Faces of Long Island celebrates the uniqueness of everyday Long Islanders. In their own words, they tell us about their life experiences, challenges and triumphs. Newsday launched this social media journey into the human experience to shine a light on the diverse people of this wonderful place we call home.

‘My childhood in Babylon Village was a process of self-discovery, and I didn’t even know what being queer looked like.’

Babylon

“When I was growing up, being open and yourself was not always accepted. My childhood in Babylon Village was a process of self-discovery, and I didn’t even know what being queer looked like. I knew I was different but didn’t understand what that meant. There weren’t many, if any, open LGBTQA+ people here that I could look to when I was a child discovering my sexuality and identity.

“I moved to Southern California around age 13, where I started to semi-understand who I was, but even after many positive experiences as a teen I felt that my growth was done there. I wanted to come back home.

“Things were different in Babylon Village when I returned in my 20s. It was heartwarming to see my hometown evolved into being more open minded and respectful toward local LGBTQA+ people, but even with all this development, I still saw a need for something more in Babylon, for the showing of acceptance, appreciation and acknowledgement of our queer community. There was a need to mark progress and visibility, and that was beginning of what now has become Babylon Pride!

My pride journey is far from over, and I don’t know where the finish line is, but I’m excited to educate and evoke positive change along the way.
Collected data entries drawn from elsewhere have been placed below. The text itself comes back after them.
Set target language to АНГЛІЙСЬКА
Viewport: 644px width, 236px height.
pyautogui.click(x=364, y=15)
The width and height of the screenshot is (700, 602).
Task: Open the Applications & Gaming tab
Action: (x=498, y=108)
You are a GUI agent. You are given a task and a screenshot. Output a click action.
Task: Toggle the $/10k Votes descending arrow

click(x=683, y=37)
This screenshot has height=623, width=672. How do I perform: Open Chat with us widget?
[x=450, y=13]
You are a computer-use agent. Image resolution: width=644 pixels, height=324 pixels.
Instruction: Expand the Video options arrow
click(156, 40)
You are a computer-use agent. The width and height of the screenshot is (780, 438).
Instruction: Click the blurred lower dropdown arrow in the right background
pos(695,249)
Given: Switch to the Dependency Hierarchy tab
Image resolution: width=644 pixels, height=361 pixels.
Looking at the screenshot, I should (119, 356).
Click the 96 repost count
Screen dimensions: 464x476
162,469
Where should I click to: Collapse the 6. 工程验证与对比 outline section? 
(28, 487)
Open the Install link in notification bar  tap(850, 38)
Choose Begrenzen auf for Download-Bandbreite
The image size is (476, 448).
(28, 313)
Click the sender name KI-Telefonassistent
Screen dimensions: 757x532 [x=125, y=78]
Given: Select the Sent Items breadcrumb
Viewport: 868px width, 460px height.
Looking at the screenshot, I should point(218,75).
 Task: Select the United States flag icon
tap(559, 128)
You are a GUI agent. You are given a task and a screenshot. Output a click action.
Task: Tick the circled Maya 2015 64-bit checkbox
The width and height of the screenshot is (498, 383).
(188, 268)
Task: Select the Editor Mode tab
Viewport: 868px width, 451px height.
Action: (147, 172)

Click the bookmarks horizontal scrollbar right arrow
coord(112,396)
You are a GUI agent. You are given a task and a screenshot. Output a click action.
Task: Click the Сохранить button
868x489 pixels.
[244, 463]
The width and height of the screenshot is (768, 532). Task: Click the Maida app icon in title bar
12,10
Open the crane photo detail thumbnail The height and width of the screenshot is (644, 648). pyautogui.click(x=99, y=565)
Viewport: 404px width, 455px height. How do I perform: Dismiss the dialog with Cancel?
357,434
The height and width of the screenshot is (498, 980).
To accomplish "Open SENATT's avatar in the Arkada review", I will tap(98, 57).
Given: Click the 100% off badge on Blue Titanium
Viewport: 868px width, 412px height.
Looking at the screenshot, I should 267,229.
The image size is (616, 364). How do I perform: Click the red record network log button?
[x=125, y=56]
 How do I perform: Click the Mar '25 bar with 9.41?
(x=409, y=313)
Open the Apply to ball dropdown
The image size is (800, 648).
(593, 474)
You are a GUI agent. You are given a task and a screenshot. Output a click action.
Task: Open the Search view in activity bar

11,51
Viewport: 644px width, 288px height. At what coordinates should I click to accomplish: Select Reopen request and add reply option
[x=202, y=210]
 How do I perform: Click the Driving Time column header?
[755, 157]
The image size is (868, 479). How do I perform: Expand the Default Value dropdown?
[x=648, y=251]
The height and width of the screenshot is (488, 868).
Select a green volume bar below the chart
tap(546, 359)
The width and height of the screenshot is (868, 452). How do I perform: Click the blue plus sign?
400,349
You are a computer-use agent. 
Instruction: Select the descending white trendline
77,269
“Bob, a Babylon Village resident, and I got together and made it happen for the first time in 2020 during the pandemic. We went to the mayor’s office, and they agreed, saying our village needs a little uplifting, as the world was a heavy place at the time. We reached out to businesses and residents to make it happen, mainly by word of mouth, and pulled it together in seven days.

“I was in the last car to turn the corner onto the 2020 parade route. It was such a feeling of acceptance and love. A whole town coming together to support the LGBTQA+ community, tears came down my face.

“From last year to this year, the parade attendance doubled, which is kind of surreal for me. My pride journey is far from over, and I don’t know where the finish line is, but I’m excited to educate and evoke positive change along the way. We need to create change where we see and most desire it. I wanted to show that Babylon and Long Island can embrace our LGBTQA+ community and let that be known to our queer youth! Having acceptance in our own backyard speaks volumes.”